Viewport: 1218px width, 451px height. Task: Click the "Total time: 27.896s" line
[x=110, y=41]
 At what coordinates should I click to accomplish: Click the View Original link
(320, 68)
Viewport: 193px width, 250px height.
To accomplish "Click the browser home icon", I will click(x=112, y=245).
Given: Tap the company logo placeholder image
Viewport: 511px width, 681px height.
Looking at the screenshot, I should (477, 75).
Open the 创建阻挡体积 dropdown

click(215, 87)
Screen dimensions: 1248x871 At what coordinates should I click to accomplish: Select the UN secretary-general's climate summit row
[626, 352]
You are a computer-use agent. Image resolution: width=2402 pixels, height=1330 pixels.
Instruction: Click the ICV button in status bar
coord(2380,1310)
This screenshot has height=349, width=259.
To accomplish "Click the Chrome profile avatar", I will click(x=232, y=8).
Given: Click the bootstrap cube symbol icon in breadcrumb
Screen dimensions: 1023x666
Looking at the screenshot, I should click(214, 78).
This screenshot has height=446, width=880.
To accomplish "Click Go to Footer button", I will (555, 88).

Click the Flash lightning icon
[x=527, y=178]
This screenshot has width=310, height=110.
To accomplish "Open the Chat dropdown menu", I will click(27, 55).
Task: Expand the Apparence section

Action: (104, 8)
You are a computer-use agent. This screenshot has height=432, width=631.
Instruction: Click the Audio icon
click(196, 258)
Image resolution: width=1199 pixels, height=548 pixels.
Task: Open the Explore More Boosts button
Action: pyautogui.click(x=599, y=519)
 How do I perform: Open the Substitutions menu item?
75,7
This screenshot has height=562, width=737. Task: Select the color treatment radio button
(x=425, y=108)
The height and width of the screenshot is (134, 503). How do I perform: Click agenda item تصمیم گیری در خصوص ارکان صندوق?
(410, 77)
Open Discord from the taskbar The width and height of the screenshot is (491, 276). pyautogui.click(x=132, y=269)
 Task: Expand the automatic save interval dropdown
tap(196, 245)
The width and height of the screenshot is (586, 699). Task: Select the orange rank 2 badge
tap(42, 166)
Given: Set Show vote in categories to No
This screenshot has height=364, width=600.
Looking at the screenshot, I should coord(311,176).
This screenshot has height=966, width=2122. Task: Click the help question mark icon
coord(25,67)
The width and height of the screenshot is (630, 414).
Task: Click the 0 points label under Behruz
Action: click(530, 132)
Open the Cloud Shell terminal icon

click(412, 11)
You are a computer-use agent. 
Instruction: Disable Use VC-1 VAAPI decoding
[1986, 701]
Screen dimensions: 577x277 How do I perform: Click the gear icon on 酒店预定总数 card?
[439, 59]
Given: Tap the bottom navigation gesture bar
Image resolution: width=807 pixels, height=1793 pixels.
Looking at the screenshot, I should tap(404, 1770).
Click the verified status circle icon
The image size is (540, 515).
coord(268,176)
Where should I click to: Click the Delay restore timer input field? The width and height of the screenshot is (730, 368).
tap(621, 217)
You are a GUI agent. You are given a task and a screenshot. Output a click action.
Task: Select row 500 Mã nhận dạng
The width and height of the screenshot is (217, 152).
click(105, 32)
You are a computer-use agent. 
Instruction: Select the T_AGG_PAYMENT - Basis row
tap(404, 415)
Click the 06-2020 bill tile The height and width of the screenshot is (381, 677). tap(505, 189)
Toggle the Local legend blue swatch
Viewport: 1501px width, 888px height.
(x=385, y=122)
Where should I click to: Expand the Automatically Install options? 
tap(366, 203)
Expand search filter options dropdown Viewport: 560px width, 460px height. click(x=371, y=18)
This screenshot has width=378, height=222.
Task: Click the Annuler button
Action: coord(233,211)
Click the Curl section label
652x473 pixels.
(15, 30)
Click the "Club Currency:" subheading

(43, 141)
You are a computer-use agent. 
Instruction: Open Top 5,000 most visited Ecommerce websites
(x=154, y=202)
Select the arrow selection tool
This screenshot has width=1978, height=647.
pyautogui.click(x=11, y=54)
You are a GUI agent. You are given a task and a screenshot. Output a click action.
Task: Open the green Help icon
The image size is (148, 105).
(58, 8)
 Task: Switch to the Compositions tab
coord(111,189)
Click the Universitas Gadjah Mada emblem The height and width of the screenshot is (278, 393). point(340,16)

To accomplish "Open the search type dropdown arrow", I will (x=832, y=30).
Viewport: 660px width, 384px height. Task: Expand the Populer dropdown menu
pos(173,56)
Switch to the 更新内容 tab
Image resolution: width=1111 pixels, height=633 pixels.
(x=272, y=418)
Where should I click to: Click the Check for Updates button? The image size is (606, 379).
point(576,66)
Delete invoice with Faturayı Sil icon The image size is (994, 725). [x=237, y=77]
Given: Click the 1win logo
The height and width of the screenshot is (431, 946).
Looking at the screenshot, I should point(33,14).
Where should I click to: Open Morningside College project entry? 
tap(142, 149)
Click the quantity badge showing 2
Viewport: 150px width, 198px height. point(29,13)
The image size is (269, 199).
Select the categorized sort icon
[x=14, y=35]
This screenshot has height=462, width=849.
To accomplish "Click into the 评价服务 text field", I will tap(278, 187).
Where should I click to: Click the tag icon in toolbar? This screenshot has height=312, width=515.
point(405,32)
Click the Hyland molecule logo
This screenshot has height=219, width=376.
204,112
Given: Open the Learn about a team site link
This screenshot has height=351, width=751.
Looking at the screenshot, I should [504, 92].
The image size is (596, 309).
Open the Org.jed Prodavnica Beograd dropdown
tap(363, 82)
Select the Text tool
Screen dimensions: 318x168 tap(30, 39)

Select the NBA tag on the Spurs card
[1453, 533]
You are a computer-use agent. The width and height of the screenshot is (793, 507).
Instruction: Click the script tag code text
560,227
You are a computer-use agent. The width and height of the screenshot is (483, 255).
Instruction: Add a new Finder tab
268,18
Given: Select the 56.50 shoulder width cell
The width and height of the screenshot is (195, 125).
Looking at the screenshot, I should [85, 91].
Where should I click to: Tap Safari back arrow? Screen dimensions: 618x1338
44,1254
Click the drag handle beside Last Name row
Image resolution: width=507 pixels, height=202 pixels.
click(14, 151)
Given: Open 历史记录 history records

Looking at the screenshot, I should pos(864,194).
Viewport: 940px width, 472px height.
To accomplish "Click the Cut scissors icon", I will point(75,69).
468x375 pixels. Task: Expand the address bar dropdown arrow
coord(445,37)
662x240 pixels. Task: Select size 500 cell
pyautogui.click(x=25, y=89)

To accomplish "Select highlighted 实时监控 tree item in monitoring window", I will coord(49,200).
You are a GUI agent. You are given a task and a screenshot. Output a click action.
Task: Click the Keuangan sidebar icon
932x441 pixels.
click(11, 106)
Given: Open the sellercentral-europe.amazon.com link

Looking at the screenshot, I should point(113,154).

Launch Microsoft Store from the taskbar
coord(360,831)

Task - How many lines in the items above contain the word "size"? Reply with the number only.

Exercise result - 7